- [ЦИТИРУЕМЫЙ ОТРЫВОК]:
-- -- --

Нет, выжмешь! Поэма «Домик в Коломне» совсем не о том написана – Пушкин дразнит читателя, играя на противоречии между смысловым содержанием и тем содержанием специально поэтическим, которое дано не в логическом смысле текста, а в его стилистической экспрессии.
Понятие «содержания», таким образом, сдвигается. Пушкинские иронические морали, завершающие «Графа Нулина» и «Домик в Коломне», именно об этом и говорят читателю: возникают как бы ножницы между непосредственно воспринимаемым смыслом и подлинным содержанием поэтического произведения. Иногда эти ножницы раздвигаются настолько широко, что, казалось бы, теряется связь между логическим смыслом и реальным поэтическим содержанием. Чаще всего такое восприятие вызвано неумением прочитать стихи как стихи, исходя из внутренних закономерностей, свойственных этому искусству, а не из закономерностей прозы.
Стиль и смысл
В 1834 году Е. А. Баратынский, один из первых лириков «золотого века» русской поэзии, создал гениальную миниатюру из восьми строк:
Болящий дух врачует песнопенье.

-- -- --

- [СВЕДЕНИЯ]:
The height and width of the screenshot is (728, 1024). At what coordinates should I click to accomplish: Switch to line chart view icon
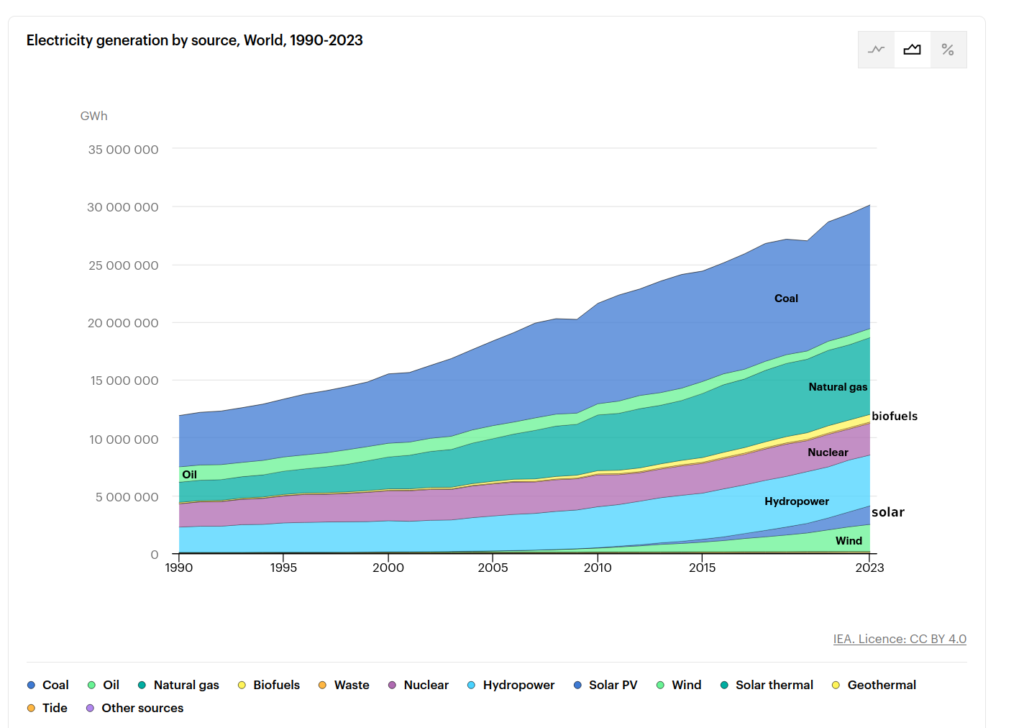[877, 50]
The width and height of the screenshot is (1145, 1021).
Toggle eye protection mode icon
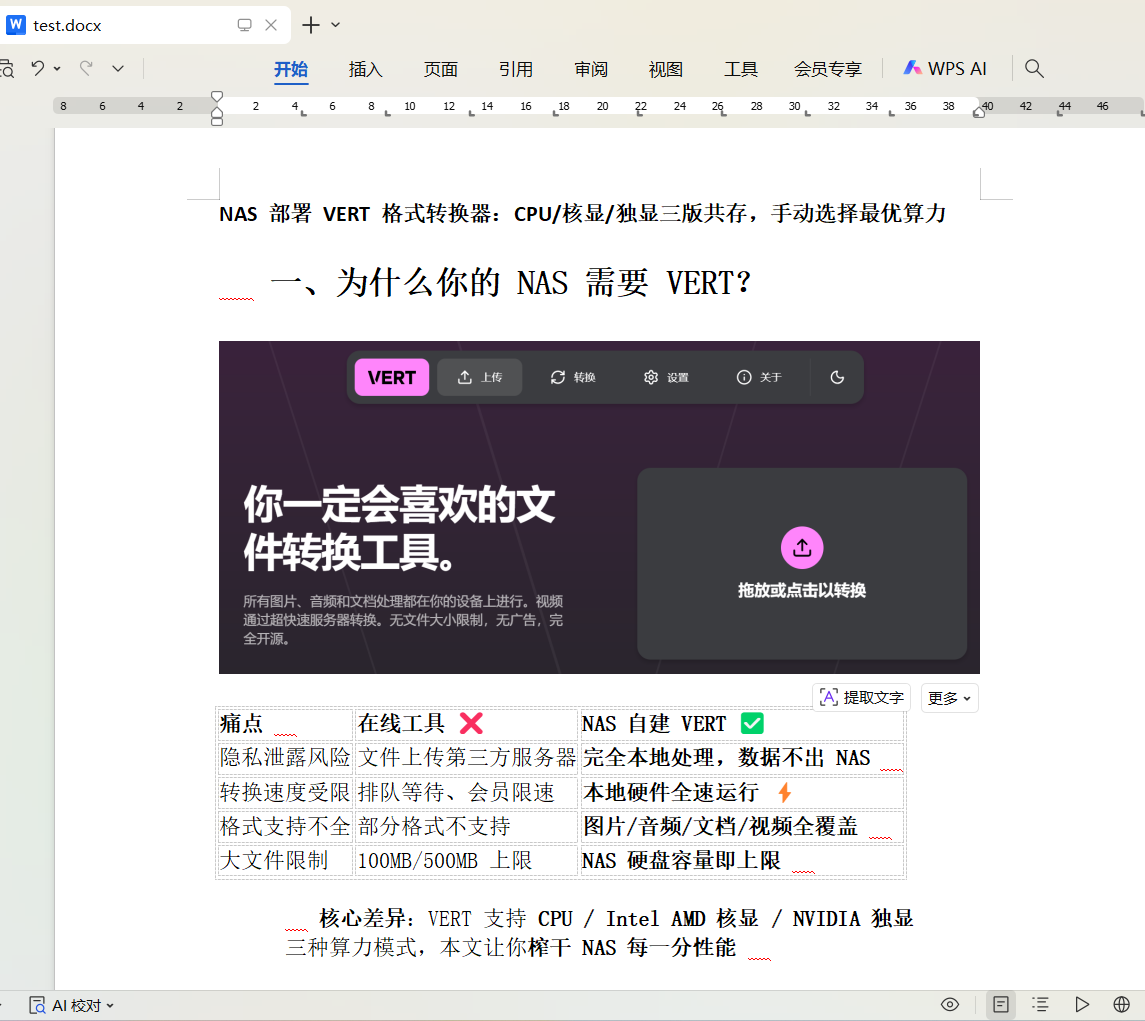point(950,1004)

-- -- --

- [ВАША ЗАДАЧА]:
Продолжите отрывок о стиле и смысле в поэзии, начиная сразу после его последней строки.

- [РЕЗУЛЬТАТ ЗАДАЧИ]:
Гармонии таинственная власть
Тяжелое искупит заблужденье
И укротит бунтующую страсть.
Душа певца, согласно излитая,
Разрешена от всех своих скорбей;
И чистоту поэзия святая
И мир отдаст причастнице своей.
Стихотворение это – философское, в нём идёт речь о соотношении духа и поэзии: в каком бы ни оказалась смятении душа поэта, как бы она ни была удручена совершённым несправедливым поступком или произнесённым ложным словом («тяжёлое… заблужденье»), как бы она ни была замутнена, искажена слепыми порывами стихийного чувства («бунтующая страсть»), искусство, творимое поэтом, исцелит страждущую душу, вернёт ей равновесие, доброту, покой. Стихотворение построено на раскрытии начального утверждения, формулированного в первом стихе:
Болящий дух врачует песнопенье.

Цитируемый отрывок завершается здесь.